Here's a one-line solution.

output = sorted([1] * k + [0] * (n - k), key=lambda k: random.random())

Answer 2

Use random.shuffle (documentation):

random_list = [False] * j + [True] * k
random.shuffle(random_list)

Will give you a random list with j times False and k times True.

Note that implementing a custom shuffle algorithm is often problematic, as it's very easy to write an algorithm that produces seemingly-random results, but does not offer a constant probability distribution. I.e. some sequences are more likely than others!

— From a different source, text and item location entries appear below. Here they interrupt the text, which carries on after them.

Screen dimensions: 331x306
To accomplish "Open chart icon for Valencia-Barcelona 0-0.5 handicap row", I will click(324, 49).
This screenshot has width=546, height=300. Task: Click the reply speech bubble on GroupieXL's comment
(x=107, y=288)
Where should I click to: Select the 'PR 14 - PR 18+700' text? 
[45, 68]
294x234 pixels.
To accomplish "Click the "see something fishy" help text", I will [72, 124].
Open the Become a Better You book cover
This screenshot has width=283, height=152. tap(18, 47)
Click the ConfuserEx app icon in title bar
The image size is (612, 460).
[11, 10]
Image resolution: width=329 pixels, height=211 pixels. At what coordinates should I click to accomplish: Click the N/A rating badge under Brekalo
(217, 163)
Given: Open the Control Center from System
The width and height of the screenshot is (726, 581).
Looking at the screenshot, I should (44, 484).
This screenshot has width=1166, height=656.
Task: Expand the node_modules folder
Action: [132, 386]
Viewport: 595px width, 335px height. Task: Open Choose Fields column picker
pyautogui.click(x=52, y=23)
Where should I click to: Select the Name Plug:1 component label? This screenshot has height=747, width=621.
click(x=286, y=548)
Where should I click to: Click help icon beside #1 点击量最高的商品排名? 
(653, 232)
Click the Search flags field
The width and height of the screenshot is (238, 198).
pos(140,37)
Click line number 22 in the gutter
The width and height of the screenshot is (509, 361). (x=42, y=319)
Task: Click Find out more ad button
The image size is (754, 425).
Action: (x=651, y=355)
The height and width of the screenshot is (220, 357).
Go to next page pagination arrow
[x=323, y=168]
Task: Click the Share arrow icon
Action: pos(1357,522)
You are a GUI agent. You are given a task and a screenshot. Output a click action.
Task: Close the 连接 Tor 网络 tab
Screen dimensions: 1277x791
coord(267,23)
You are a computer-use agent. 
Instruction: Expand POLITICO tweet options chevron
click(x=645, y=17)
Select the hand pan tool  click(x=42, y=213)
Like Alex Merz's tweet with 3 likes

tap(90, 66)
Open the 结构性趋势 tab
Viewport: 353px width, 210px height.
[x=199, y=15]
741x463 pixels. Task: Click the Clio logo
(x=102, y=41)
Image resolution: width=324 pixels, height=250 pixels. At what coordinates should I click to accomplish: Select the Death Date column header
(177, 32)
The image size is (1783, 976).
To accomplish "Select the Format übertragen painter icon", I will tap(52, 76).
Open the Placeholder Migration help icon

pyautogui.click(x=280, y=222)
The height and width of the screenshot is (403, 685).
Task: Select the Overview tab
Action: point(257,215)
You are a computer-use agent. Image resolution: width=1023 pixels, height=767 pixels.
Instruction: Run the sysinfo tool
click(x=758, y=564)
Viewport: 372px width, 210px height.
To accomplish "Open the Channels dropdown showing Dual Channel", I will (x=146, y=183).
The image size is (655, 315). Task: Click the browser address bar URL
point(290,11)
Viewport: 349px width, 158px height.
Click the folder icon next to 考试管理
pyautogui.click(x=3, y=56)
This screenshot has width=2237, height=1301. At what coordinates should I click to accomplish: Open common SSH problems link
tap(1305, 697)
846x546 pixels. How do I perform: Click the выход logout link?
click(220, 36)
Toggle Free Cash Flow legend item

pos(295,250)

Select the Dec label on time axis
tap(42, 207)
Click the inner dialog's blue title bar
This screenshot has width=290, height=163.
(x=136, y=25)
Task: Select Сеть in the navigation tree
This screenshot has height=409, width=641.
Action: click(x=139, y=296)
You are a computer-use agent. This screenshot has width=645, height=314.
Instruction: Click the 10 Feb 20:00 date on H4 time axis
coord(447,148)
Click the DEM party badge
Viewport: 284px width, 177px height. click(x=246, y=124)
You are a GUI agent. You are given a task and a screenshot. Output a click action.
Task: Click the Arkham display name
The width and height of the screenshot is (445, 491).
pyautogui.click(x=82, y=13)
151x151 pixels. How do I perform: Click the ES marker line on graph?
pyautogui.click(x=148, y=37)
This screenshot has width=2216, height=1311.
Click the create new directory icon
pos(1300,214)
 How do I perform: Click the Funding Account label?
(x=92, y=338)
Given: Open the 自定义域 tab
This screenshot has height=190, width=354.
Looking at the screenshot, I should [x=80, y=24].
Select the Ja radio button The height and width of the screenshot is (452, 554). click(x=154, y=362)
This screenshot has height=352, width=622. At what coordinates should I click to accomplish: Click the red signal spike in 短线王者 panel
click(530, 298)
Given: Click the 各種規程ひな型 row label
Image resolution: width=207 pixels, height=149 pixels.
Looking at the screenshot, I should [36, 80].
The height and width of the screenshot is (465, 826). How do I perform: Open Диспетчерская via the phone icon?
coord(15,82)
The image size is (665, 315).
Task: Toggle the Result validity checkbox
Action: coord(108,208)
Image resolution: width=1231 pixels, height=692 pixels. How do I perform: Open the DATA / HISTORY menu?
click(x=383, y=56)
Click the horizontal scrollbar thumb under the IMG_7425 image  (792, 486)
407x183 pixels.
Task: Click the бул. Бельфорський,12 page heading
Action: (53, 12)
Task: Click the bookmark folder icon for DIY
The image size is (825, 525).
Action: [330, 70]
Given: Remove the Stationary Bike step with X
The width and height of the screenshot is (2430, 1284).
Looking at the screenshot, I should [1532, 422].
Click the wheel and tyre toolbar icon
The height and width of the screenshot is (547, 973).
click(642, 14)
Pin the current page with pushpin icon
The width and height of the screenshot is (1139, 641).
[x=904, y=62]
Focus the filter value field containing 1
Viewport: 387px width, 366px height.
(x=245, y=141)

This was extensively explored in Jeff Atwood's blog post on the subject. The correct solution, if you want a properly shuffled sequence is to use the Fisher-Yates algorithm, which is exactly what random.shuffle() takes care to do:

def shuffle(self, x, random=None, int=int):
    randbelow = self._randbelow
    for i in reversed(range(1, len(x))):
        # pick an element in x[:i+1] with which to exchange x[i]
        j = randbelow(i+1) if random is None else int(random() * (i+1))
        x[i], x[j] = x[j], x[i]

Thus, it is best to rely on random.shuffle() and not come up with a clever way to do shuffling yourself!